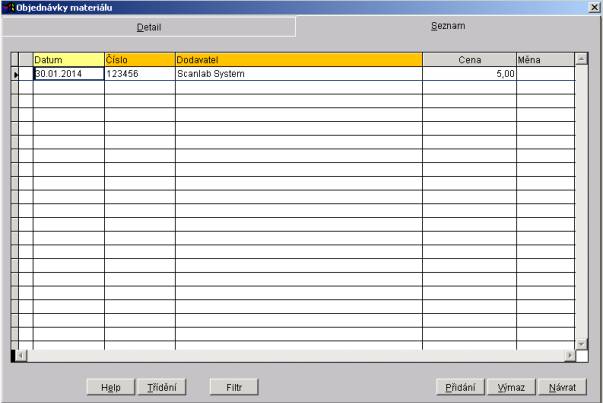This screenshot has height=403, width=603.
Task: Open Help with the Help button
Action: coord(110,386)
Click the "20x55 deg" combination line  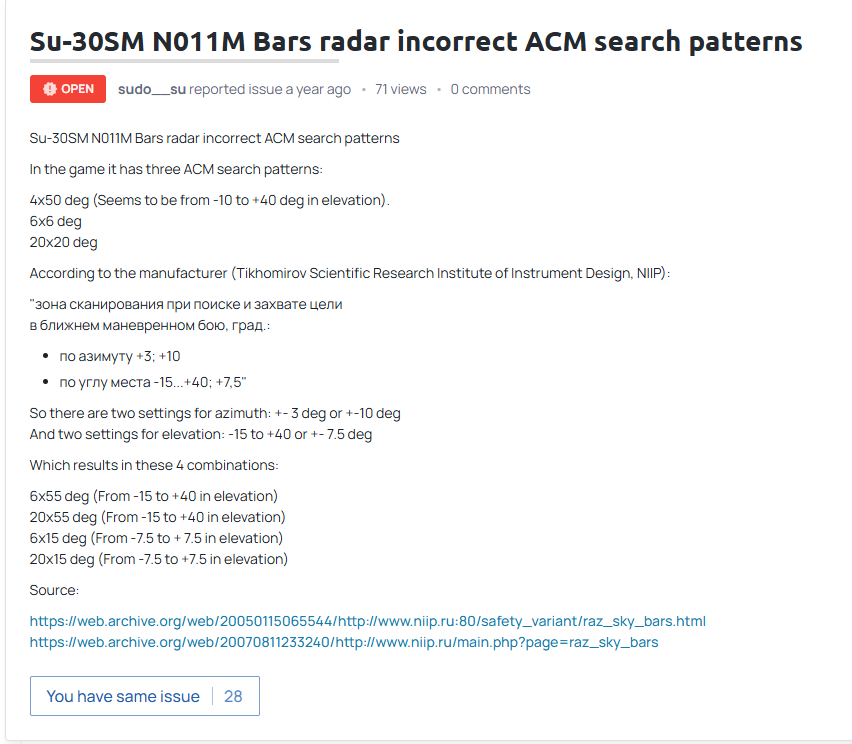click(158, 517)
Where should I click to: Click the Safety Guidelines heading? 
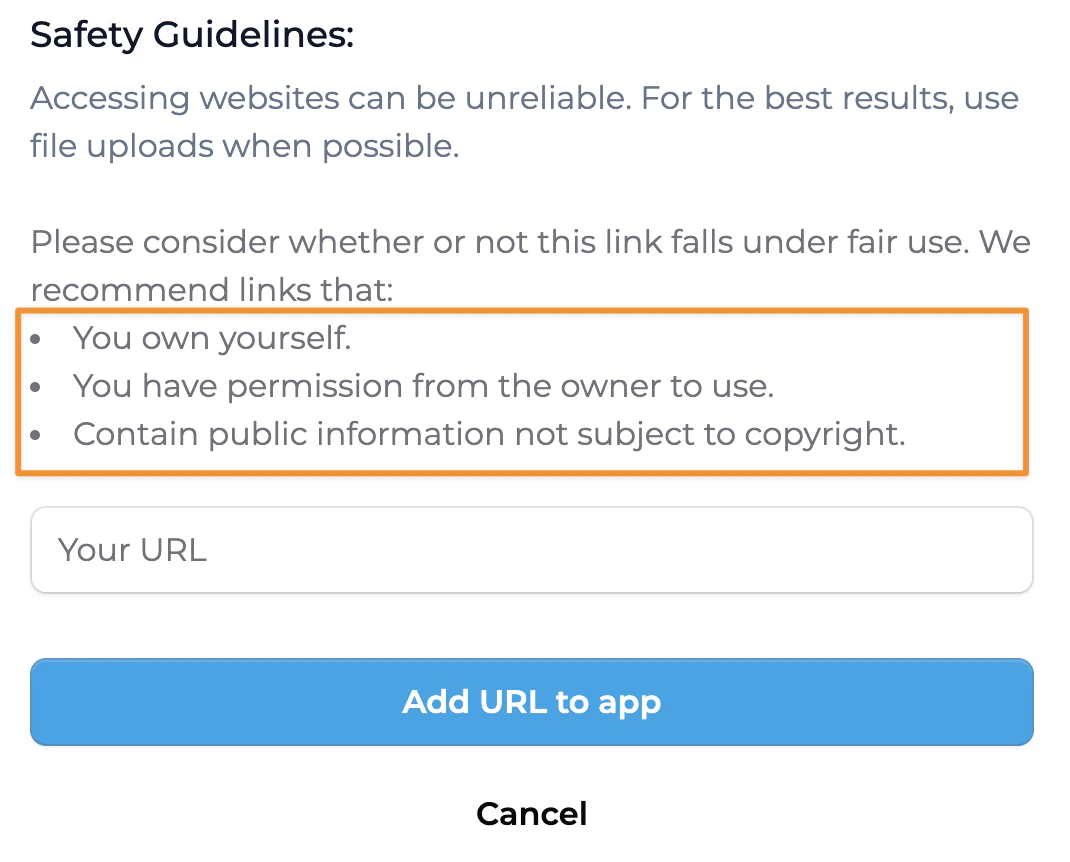click(x=192, y=33)
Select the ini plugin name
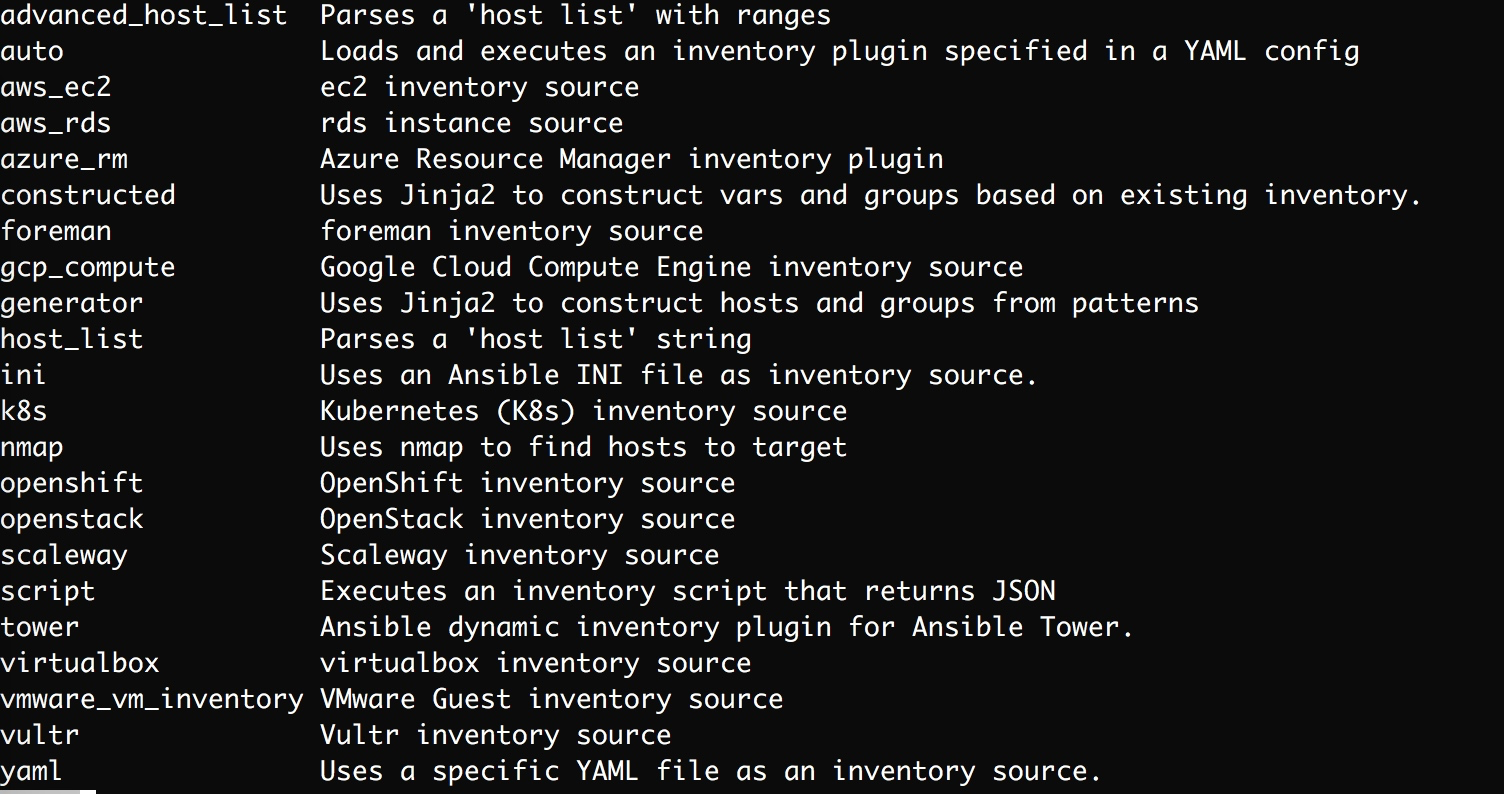Screen dimensions: 1504x794 [24, 375]
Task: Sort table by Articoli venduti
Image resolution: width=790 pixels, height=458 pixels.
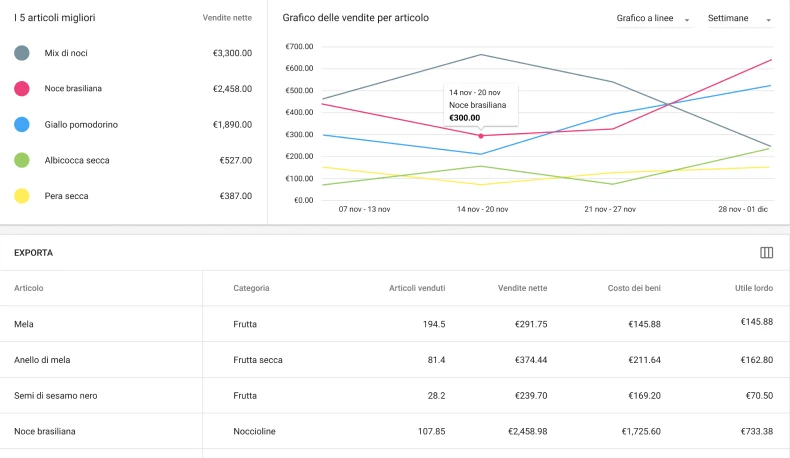Action: tap(417, 288)
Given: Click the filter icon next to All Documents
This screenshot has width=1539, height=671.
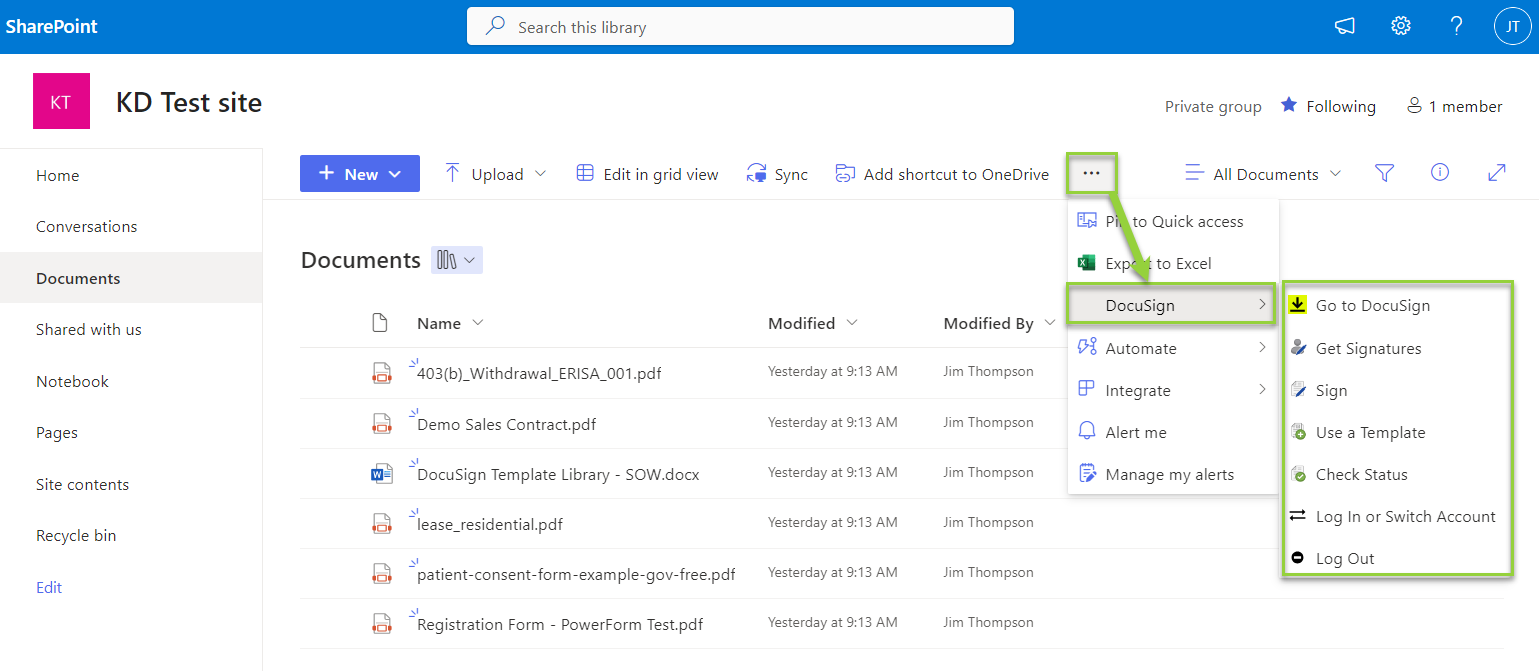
┄┄┄┄┄┄┄┄┄┄┄┄┄┄┄┄┄┄┄┄
From the line containing "Where should I" down to the final line of the listing above, write out only those lines exactly as they are, minus the pictures.

→ YOUR RESPONSE:
Where should I click to: Click the Safety Guidelines heading? 
click(x=192, y=33)
Select the ini plugin name
Screen dimensions: 1504x794 [24, 375]
Task: Sort table by Articoli venduti
Image resolution: width=790 pixels, height=458 pixels.
Action: tap(417, 288)
Given: Click the filter icon next to All Documents
This screenshot has width=1539, height=671.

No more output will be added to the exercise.